The communication challenges of continuous delivery

Stephen Atwell, Principal Product Manager at Armory, says, “For most of my career, software teams have traditionally shipped features on a much slower cadence – at most, once every couple of weeks. It was always reasonable to have a single version number associated with the customers entire product, and have multiple features associated with that version. But now, my current team is shipping features so quickly that this pattern is no longer true.”

For high velocity product teams, shipping multiple times a day can make it difficult internally and externally to stay on top of everything that ships.

When shipping multiple times per day, teams typically have 3 options:

Option 1: All changes go behind a feature flag, and customers get value more slowly

Option 2: You ship changes faster than you communicate them, causing confusion amongst your users

Option 3: A combination of Options 1 and 2.

While Armory does both, in order to deliver customer value faster, most features are released to all customers within a day of the code reaching production. However, at their velocity, releasing that quickly requires that they also communicate that quickly.

The solution

In order to communicate as continuously as they release, Armory uses Makelog to generate just-in-time release notes to give their customers access to features as quickly as possible.

“With the Inbox, Makelog provides a single pane of glass where I can easily see all PR merges across all ship vehicles. When a PR merges, I’m able to see that PR, along with its associated Jira ticket, and any other PRs that are associated with that same Jira ticket. I can easily see any comments and notes left by the developer, and decide what, if anything, should be communicated.”

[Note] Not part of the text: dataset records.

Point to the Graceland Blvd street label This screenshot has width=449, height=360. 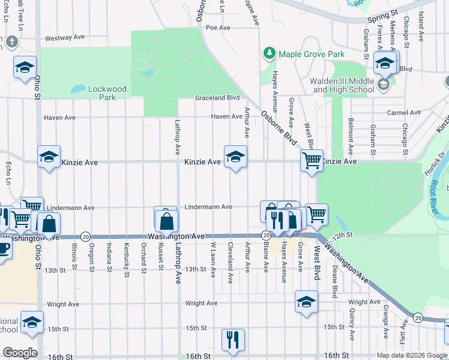tap(217, 98)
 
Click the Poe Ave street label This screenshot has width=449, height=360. tap(218, 28)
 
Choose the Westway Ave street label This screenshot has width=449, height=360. tap(65, 37)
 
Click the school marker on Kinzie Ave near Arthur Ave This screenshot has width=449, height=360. tap(235, 157)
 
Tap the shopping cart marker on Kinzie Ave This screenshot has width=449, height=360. tap(312, 161)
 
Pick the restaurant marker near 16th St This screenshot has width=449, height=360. tap(233, 339)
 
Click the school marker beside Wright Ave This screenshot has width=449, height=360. tap(306, 302)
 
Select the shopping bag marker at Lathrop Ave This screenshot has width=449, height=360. tap(166, 220)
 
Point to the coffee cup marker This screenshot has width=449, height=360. tap(3, 248)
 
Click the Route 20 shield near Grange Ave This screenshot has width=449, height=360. tap(418, 317)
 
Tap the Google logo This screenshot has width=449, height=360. tap(20, 353)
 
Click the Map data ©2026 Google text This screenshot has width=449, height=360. tap(412, 355)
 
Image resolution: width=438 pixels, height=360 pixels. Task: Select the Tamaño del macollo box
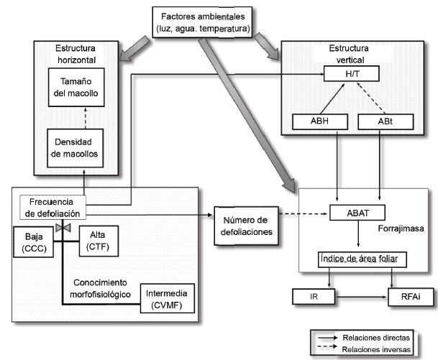(x=79, y=87)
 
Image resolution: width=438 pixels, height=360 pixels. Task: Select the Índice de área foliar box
(x=357, y=258)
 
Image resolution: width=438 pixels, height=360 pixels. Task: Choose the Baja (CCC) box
(x=35, y=240)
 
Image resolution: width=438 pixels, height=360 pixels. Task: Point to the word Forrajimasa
(x=398, y=229)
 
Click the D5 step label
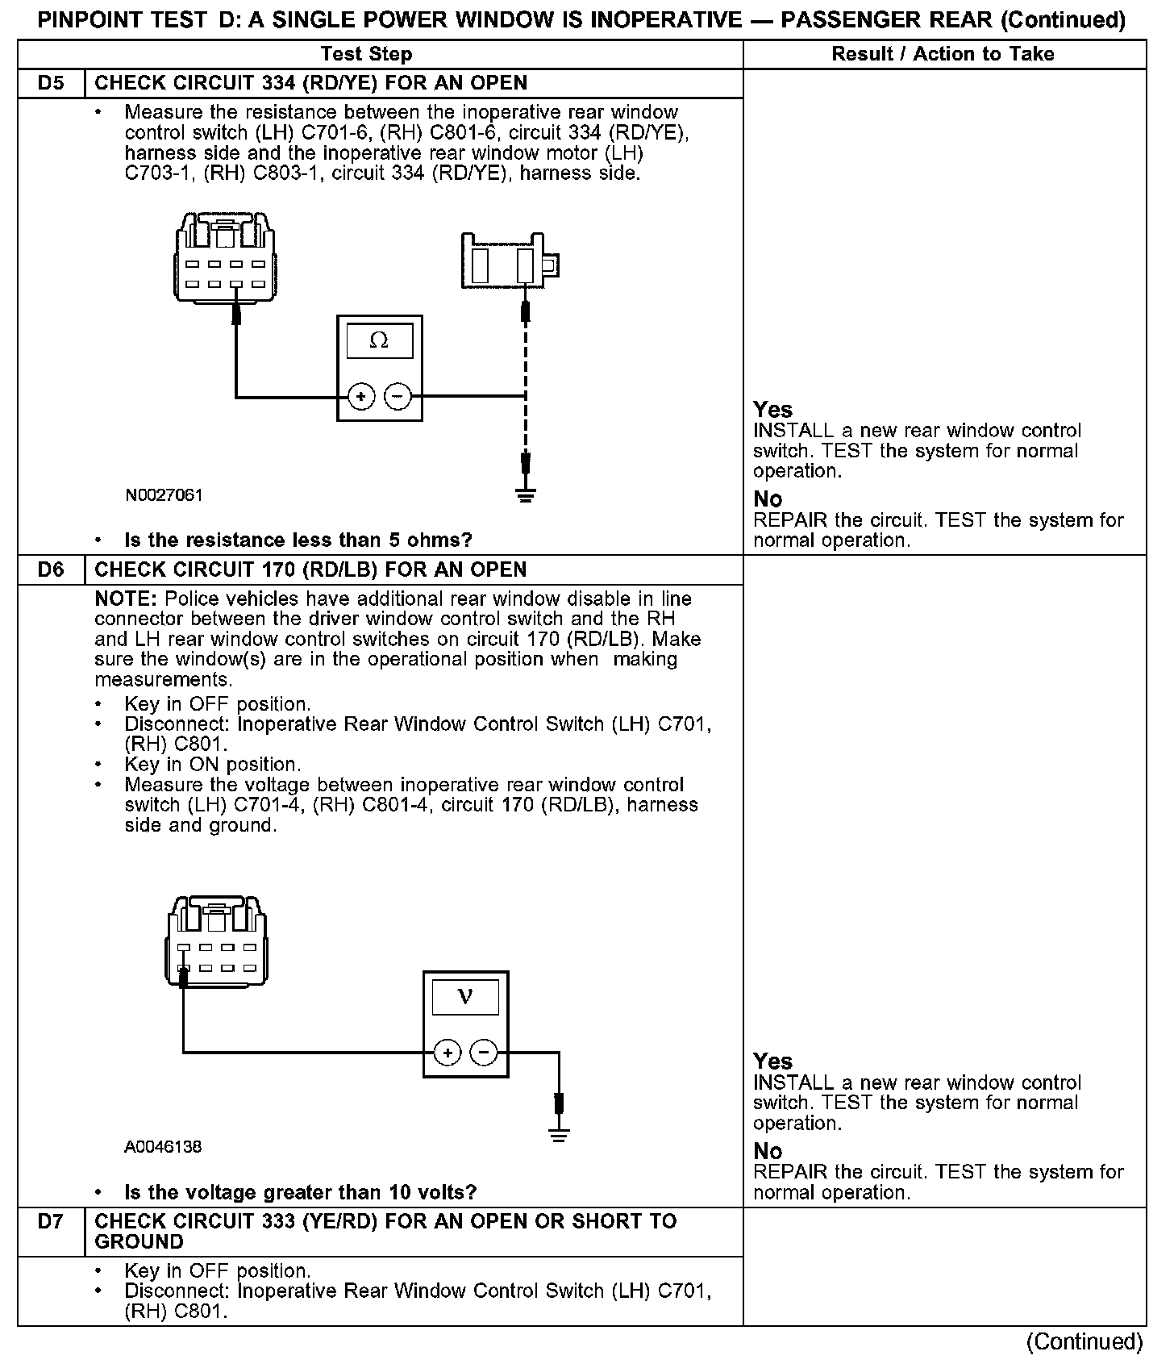tap(51, 83)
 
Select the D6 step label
tap(51, 569)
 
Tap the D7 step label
tap(51, 1221)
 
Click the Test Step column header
tap(366, 54)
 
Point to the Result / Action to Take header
tap(943, 54)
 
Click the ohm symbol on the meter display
tap(379, 340)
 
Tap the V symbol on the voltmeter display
tap(465, 997)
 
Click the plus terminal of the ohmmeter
tap(361, 396)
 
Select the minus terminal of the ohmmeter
tap(397, 396)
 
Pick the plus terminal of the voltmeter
tap(448, 1052)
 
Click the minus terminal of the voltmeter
tap(483, 1052)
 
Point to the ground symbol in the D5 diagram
tap(526, 494)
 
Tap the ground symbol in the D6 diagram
tap(558, 1135)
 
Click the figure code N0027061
tap(164, 495)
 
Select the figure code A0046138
tap(163, 1146)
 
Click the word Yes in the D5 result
tap(772, 410)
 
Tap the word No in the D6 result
tap(768, 1151)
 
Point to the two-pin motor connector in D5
tap(510, 261)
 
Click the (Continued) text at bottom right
tap(1084, 1341)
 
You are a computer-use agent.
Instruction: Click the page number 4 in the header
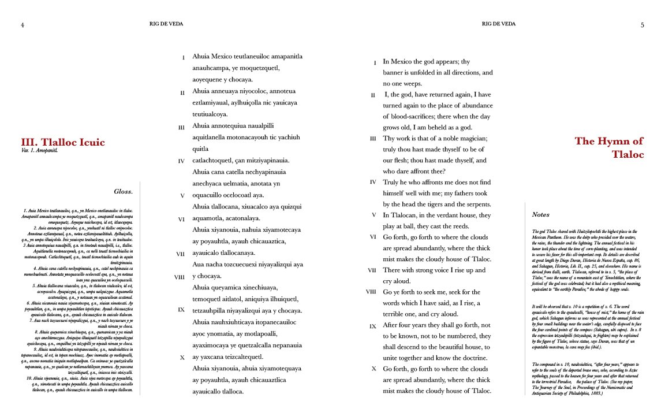click(22, 25)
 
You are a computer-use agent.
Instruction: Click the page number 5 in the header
click(642, 25)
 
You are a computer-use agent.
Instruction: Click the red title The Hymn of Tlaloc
click(608, 147)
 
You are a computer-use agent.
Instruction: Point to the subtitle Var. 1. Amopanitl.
click(40, 151)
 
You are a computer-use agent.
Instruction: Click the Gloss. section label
click(124, 192)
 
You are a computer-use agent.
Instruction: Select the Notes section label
click(540, 215)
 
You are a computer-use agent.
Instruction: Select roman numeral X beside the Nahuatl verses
click(182, 358)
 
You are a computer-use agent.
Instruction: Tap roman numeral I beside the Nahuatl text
click(183, 58)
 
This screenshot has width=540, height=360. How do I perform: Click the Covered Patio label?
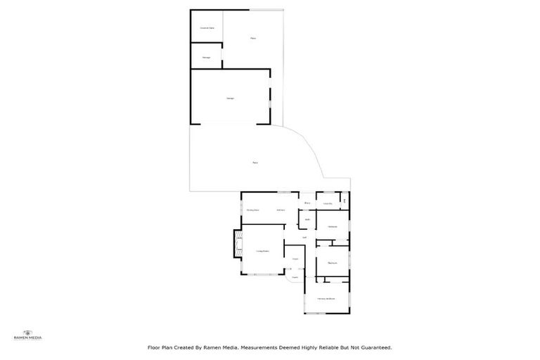[207, 27]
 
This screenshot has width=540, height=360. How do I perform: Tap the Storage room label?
[207, 57]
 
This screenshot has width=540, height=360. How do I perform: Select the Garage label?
[230, 98]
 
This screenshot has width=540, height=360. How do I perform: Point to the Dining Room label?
[252, 210]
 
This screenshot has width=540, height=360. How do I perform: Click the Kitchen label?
[281, 210]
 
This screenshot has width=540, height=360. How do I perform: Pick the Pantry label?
[307, 204]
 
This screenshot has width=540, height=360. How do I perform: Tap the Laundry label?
[328, 204]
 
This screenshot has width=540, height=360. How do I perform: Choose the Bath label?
[307, 219]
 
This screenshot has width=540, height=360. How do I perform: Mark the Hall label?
[304, 238]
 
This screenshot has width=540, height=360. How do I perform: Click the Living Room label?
[263, 251]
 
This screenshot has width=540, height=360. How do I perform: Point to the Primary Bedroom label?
[326, 299]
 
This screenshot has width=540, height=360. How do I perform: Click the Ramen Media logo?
[28, 334]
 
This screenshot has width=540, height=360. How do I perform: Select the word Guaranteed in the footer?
[373, 347]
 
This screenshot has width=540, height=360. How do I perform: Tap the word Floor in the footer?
[154, 347]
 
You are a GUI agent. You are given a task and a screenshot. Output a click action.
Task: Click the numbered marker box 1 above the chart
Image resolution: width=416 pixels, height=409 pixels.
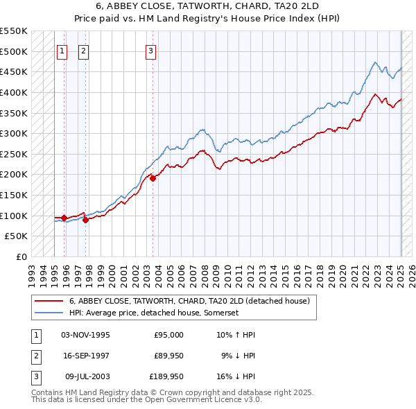click(x=62, y=50)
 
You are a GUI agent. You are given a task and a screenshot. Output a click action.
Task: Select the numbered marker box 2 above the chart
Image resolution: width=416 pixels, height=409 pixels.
click(x=83, y=50)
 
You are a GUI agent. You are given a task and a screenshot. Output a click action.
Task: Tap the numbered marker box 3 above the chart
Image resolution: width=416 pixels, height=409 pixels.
click(x=151, y=50)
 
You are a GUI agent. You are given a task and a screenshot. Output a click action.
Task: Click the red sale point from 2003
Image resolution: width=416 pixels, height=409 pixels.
click(x=153, y=178)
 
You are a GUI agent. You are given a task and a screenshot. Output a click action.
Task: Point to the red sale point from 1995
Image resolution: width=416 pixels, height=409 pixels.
click(x=64, y=218)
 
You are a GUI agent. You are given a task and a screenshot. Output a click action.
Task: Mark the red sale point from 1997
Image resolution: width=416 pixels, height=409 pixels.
click(x=86, y=220)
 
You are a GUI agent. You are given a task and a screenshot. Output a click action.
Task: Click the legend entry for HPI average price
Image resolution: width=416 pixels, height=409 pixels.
click(x=154, y=313)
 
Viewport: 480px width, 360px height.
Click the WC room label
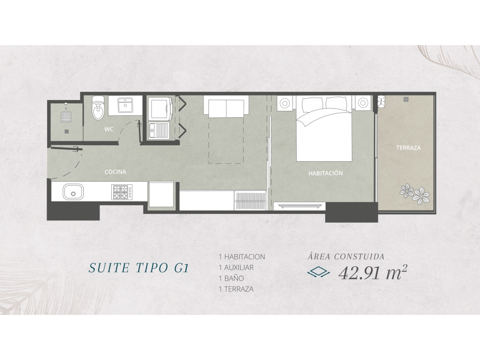click(109, 129)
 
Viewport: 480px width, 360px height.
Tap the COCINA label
click(115, 172)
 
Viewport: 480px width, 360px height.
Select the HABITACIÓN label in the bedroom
click(326, 173)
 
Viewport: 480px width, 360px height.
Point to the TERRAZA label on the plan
click(408, 148)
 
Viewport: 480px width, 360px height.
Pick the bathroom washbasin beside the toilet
click(125, 105)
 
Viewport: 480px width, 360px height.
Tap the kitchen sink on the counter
click(73, 192)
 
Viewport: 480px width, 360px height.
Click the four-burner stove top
click(122, 192)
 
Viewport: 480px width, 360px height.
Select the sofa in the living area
click(226, 106)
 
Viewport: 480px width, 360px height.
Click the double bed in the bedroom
click(324, 129)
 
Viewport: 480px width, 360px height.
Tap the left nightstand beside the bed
click(285, 103)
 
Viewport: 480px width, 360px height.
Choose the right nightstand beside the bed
click(363, 103)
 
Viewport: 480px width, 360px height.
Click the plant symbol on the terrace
click(415, 192)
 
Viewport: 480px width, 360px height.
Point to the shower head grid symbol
click(66, 117)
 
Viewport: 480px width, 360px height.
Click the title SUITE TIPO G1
click(138, 268)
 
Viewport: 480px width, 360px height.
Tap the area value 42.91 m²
click(373, 272)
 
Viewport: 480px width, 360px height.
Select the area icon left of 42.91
click(318, 272)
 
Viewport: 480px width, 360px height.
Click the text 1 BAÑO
click(231, 278)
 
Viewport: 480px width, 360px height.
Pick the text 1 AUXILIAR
click(236, 268)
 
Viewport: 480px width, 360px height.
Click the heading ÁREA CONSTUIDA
click(346, 256)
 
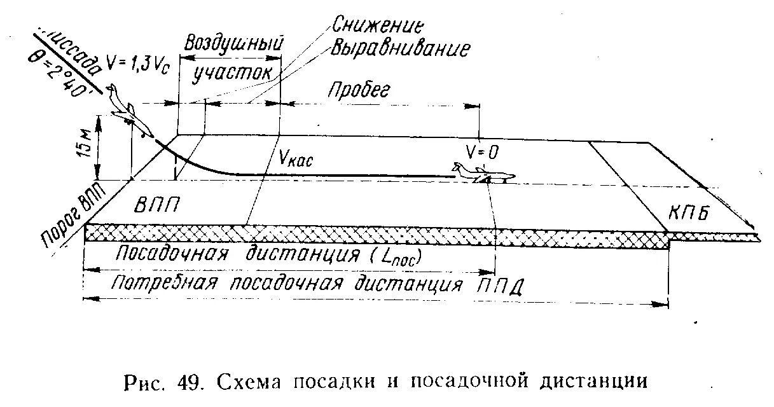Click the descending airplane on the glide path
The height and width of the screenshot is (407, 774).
tap(131, 112)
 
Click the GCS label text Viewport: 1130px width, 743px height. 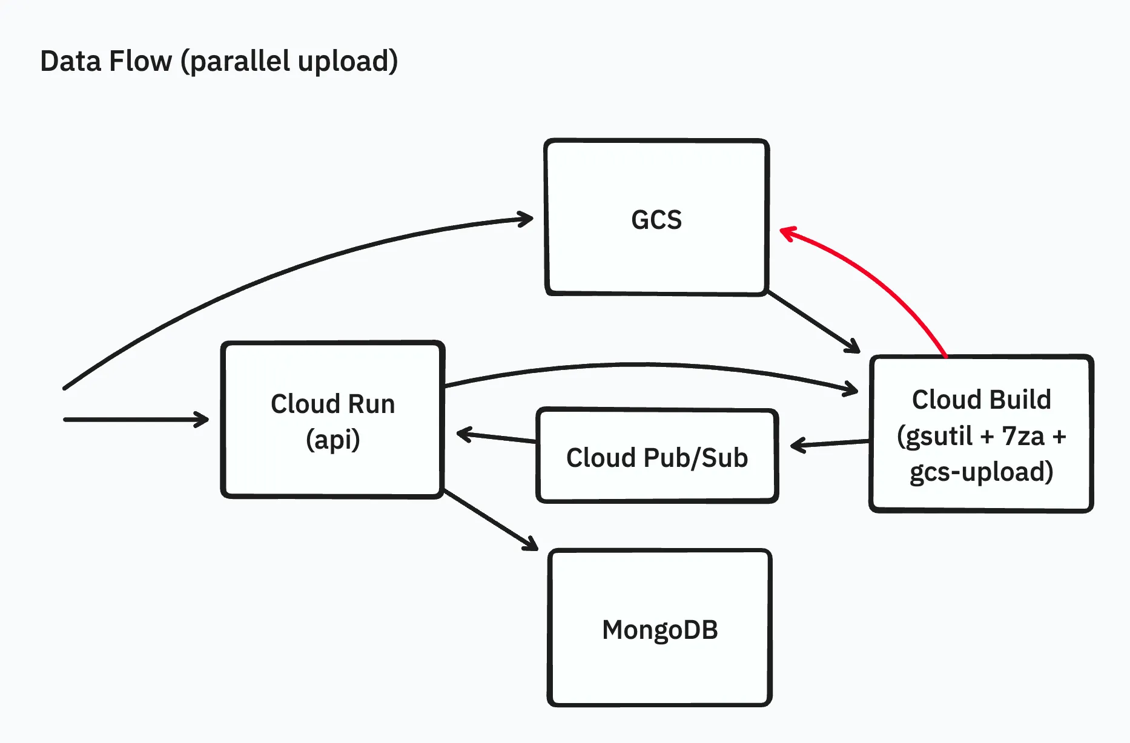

Using Makelog Autodraft, Armory automatically drafts a new release note using context from a Jira ticket whenever its associated PR is deployed, streamlining the process even further.

This type is undefined...

Leading with the value, not the version

Using Makelog has helped Armory better connect with their users by communicating value, not versions. Stephen says, “Makelog helped me restructure my release notes. No longer do I lead with what version we are documenting. Now we lead with what change the customer should understand. This helps customers first understand why they should upgrade, and then includes the minimum required version of the customer components in order to leverage this change.”

What Stephen wants every PM to know: “In my first role as a PM, my VP explained that, while engineering provided a list of every change, it was just noise. Our job as PMs is to distill this stream of information down to what our users need to know. If release notes are noisy, they are useless because nobody will read them. If they succinctly communicate only information the user needs, they can be a very powerful tool.”